One brick on another (friction, laws of Newton)

[Atx]

Homework Statement

[PLAIN]http://img693.imageshack.us/img693/8219/utennavnu.png

Homework Equations

n= normal force
µ*n=friction
F=ma.
T = tension , mA = mass of A, mB mass of B

The Attempt at a Solution

a) Static friction should be used. Forces on brick A : x: T - µ*mg=0 y dir: n-mg=0
B: x: (mA+MB)g*µ , tension and friction between A and B, y: mg=n , force from A.
b) Kinetic friction is to be used, have tried to find an expression of the acceleration , but so far hasnt come to the right answer.

 

[JaredJames]

Could you elaborate on the question please? What exactly are they asking here?

Jared

 

[Atx]

wow, my bad.

A force F is pulling on B in the right horizontal direction. The mass of A is 5.00 kg, the mass of B is 3.00 kg. Static friction between all surfaces is 0.600 , kinetic friction is 0.400. Assuming the blocks are at rest, for what value of F will the blocks be put into movement?

 

[Atx]

I'd appreciate any hints, I've been stuck on this problem for a while.

 

[hadsed]

Are you sure it's block B that is getting the force? The picture makes it look like A. Just making sure.

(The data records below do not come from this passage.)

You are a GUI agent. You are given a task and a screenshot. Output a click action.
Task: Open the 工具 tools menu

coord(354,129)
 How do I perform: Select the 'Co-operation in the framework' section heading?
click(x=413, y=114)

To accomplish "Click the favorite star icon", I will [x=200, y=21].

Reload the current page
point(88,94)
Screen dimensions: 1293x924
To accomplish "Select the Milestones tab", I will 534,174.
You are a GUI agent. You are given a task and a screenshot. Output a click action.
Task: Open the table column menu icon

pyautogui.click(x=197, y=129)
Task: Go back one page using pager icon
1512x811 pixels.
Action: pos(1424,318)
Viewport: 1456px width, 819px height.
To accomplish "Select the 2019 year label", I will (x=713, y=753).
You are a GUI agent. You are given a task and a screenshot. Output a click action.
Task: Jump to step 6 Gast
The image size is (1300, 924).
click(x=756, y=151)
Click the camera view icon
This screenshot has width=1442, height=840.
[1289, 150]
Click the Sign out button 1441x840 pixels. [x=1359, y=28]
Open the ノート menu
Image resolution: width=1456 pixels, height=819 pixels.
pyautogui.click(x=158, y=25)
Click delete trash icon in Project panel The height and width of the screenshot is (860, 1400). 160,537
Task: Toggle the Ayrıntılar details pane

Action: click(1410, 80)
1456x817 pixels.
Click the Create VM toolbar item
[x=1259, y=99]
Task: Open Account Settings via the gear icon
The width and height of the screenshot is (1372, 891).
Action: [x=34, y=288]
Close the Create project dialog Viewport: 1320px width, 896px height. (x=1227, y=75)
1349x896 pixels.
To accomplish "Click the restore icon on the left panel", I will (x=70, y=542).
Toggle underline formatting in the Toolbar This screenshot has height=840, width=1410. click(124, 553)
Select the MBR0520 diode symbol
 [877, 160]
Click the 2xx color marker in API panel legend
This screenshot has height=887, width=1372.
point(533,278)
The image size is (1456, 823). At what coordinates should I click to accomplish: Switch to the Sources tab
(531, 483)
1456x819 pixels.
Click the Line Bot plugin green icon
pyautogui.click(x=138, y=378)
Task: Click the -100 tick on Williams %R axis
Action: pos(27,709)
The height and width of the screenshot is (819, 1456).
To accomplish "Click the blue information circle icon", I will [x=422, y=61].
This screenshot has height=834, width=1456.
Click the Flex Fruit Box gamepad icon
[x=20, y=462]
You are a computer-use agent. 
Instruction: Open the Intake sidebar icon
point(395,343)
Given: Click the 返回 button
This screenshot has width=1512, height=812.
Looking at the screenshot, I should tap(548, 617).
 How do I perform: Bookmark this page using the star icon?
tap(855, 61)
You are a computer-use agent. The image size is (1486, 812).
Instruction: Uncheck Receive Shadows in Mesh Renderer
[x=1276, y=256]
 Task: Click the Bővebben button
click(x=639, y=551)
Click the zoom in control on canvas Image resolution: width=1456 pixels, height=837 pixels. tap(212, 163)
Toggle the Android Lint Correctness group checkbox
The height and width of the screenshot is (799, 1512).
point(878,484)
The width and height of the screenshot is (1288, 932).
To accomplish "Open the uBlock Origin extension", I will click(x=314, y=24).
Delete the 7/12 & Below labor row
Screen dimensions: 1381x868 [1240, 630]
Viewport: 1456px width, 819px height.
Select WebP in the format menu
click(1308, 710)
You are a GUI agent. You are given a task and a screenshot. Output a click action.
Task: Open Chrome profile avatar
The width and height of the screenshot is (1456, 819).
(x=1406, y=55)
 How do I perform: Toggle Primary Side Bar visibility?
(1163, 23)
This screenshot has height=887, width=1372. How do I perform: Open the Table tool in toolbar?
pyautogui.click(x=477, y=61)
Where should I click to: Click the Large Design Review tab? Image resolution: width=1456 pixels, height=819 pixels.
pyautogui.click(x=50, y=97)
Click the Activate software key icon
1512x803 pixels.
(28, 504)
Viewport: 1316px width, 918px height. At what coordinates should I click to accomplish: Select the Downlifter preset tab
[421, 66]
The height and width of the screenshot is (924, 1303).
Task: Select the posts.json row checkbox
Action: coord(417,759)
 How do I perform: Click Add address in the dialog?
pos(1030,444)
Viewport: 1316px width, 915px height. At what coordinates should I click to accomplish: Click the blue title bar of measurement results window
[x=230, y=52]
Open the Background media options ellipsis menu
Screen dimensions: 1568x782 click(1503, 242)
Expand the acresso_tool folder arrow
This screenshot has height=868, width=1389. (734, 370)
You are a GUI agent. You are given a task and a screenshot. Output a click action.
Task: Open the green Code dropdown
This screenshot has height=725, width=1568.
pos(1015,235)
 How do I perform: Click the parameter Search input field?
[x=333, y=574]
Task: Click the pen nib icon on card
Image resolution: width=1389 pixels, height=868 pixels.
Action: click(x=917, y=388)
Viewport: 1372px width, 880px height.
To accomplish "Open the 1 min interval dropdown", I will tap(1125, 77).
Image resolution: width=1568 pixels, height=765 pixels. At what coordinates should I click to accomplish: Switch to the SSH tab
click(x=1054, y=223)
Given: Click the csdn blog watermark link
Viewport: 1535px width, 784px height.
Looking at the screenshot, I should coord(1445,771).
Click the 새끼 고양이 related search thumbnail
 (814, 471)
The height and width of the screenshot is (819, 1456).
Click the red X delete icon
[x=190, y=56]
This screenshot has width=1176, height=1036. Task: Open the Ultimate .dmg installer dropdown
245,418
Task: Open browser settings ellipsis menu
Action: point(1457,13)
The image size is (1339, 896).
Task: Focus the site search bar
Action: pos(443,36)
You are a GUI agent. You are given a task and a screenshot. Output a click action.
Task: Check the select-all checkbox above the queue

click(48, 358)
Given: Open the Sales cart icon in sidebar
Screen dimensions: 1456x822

Try modeling the two blocks separately in a free-body diagram, labeling all forces acting on them. Don't forget the forces the blocks exert on each other.

 

[Atx]

Always trust picture. A is getting the force. I've modeled the forces as a free body diagram.
The forces excerted on B is x: T(tension)-0.3*mg = m*a (where a is the same accelleration as the one on block A). B in y direction is mg-mg=0 which means there is no accelleration in y-direction for either A or B. A is tricky though because its affected by a force of mg in y direction (from the other block) , Mg and a normal force of equal magnitude. In x direction A is affected by T(tension)-0.3*mg but there is also friction between A and B, so how can I set up an equation to find out when the blocks move?